Get started with these related posts:
- Walking For Weight Loss: Everything You Need To Know
- How To Start A Walking Program For Beginners
- Walking For Weight Loss Plan – Fat Busting Workout Schedule
Other Ways To Track Calories Burned Walking
If you’re using a fitness tracker that counts steps, you can convert steps into miles using these charts. For the average person, there are 2000 to 2400 steps in one mile.
The number of steps you take depends on your height, stride length, and walking pace. Taller people tend to take longer strides.
How To Burn More Calories
Follow a walking for weight loss plan or follow these tips to burn more calories when you’re walking for weight loss…
#1 Walk Further
Going for long walks is an easy way to increase the number of calories you burn. You can split up your daily distance into 2 or 3 shorter walks if it fits better with your schedule.
#2 Walk Faster To Burn Extra Calories
Walking speed doesn’t make too much difference to calorie burn at a typical walking pace of 2.5 to 3.5 mph. But if you start to walk briskly at 4 mph or more it can make a big difference to your calorie burn and weight loss.
Plus if you only have an hour spare to walk every day, walking faster increases the amount of calories burned significantly.
#3 Walk Uphills
The best way to burn more calories? Walk uphills. The MET value shoots up significantly.

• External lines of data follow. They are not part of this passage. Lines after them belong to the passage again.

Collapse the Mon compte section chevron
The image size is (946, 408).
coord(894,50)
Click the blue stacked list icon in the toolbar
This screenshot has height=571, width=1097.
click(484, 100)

Incline walking can almost double your MET value and calories burned.
The steeper the better!
#4 Race Walking
Race walking or power walking rapidly increases intensity. It’s a great way of burning calories and the intensity can be just as high as running.
#5 Try Nordic Walking
Using walking poles will give your upper body a workout and increase your calorie burn!
Related post: How To Get Results: Walking For Weight Loss
Avoid Using Weights
It’s tempting to use hand weights or carry a backpack. While I will personally swear that hiking with a pack is one of the best ways to lose weight, it does put a strain on your joints.
When you’re new to exercise, setting off with a heavy pack or carrying weights is a good way to get injured.
If you do try hiking or backpacking, it’s a good idea to use walking poles to reduce the strain on your joints walking downhill.
How To Hit Your Weight Loss Goals
Use the calories burned walking calculator as a tool to help you hit your weight loss goals.
It’s best to combine walking for weight loss with eating fewer calories. You don’t need to make too many changes to your diet – small changes can make a big difference. Try eating a few less sugary snacks or fatty foods and aim to eat better.
Make sure you don’t undo all your hard efforts walking by rewarding yourself with treats. Those extra calories can undo all your hard work.
As your fitness level improves, you may need to adjust your exercise routine and make it more challenging. Adding some strength training can be a good idea. It’s a way to increase muscle mass which in turn will increase your metabolism. Try these bodyweight exercises two or three times a week.
Enjoy your walks! Regular walking is good for your mental health and you’ll see your energy levels increase. Even two miles a day walking will make a difference!